Single by Prince

from the album Hit n Run Phase One
- Released: August 28, 2015
- Recorded: Spring 2014
- Genre: Electro-funk
- Length: 4:11
- Label: NPG; Universal Music Group;
- Songwriter: Prince
- Producers: Prince; Joshua Welton;

Prince singles chronology
| "Hardrocklover" (2015) | "This Could B Us" (2015) | "Free Urself" (2015) |

= This Could B Us =

"This Could B Us" is a song by American musician Prince, released on August 28, 2015, as the third single from his 38th album Hit n Run Phase One. The album was released two weeks later.

The single version of the song was the same as that first streamed on Tidal three days earlier; a remix (with additional recording) of the original track, which was released the previous year on Art Official Age.

==Background==
The track was first mentioned in a June 23, 2014, article by Jon Bream in the Minneapolis Star Tribune (along with "The Gold Standard", a remix of "Funknroll" and an unnamed duet with Rita Ora). Bream mentions that Prince explained the track was named in reference to the #ThisCouldBeUsButYouPlayin meme. Prince explained that he was inspired by a widely retweeted image taken from his 1984 film Purple Rain, showing him and co-star Apollonia Kotero on a motorcycle, with the words "This could be us... but you playin" emblazoned above and below their faces. On June 26, 2014, a 35-second snippet of "This Could Be Us" was made available on 3rdEyeGirl Twitter account via a dropbox link.

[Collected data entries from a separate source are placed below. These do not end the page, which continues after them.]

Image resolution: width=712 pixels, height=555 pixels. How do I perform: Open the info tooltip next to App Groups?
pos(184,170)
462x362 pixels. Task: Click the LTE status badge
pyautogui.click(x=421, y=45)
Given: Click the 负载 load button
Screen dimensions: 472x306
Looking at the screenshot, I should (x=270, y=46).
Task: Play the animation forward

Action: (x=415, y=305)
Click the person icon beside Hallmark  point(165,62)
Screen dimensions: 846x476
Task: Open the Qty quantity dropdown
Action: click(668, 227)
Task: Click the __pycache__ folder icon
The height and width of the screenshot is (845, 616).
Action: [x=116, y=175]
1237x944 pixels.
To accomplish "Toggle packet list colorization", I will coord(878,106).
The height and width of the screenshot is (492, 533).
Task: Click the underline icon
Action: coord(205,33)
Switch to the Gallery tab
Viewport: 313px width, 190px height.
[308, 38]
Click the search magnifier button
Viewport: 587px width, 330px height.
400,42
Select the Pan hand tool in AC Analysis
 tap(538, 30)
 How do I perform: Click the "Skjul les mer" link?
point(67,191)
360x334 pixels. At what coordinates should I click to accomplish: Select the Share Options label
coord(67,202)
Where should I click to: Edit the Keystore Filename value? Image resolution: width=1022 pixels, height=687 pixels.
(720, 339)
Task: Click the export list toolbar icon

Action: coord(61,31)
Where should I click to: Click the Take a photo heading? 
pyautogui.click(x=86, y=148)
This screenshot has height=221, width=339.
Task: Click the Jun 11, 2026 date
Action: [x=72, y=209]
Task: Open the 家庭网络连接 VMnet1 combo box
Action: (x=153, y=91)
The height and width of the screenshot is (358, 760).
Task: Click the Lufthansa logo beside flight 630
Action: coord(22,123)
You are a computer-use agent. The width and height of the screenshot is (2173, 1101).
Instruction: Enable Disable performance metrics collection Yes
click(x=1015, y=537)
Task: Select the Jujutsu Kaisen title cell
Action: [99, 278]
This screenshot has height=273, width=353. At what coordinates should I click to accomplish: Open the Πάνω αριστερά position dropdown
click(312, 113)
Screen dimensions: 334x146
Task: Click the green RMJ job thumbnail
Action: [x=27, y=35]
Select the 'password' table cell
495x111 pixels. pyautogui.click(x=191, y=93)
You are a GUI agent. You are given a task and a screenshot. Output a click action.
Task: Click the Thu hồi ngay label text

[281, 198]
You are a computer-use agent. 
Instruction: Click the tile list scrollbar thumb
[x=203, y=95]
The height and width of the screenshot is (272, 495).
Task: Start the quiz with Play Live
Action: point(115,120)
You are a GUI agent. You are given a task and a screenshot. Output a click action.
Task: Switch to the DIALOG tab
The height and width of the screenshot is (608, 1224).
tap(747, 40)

The original version, "This Could Be Us", is the seventh track on Prince's 37th album Art Official Age. This version charted for 12 weeks on Billboards Adult R&B Airplay chart, peaking at No. 19 on March 7, 2015. A remix of the track (titled "This Could B Us") is the fifth track on Prince's 38th album Hit n Run Phase One, and "This Could B Us" was released as the album's third single ten days before the album's release.

==Critical reception==
In artist/writer Tora Borealis's review, she writes "Out of the two versions of This Could Be Us, the remix is punchier and puts some meat on the space-ballad's delicate bones. The original starts off with a Close Encounters melody, twinkles like a malfunctioning holodeck and slows to a close HAL-style. But HITnRUN's revisit takes the sci-fi effects and ramps it up into warp-drive. The second half is now basically an instrumental and all the better for it, although the song's lyrics aren't as corny as they first sound."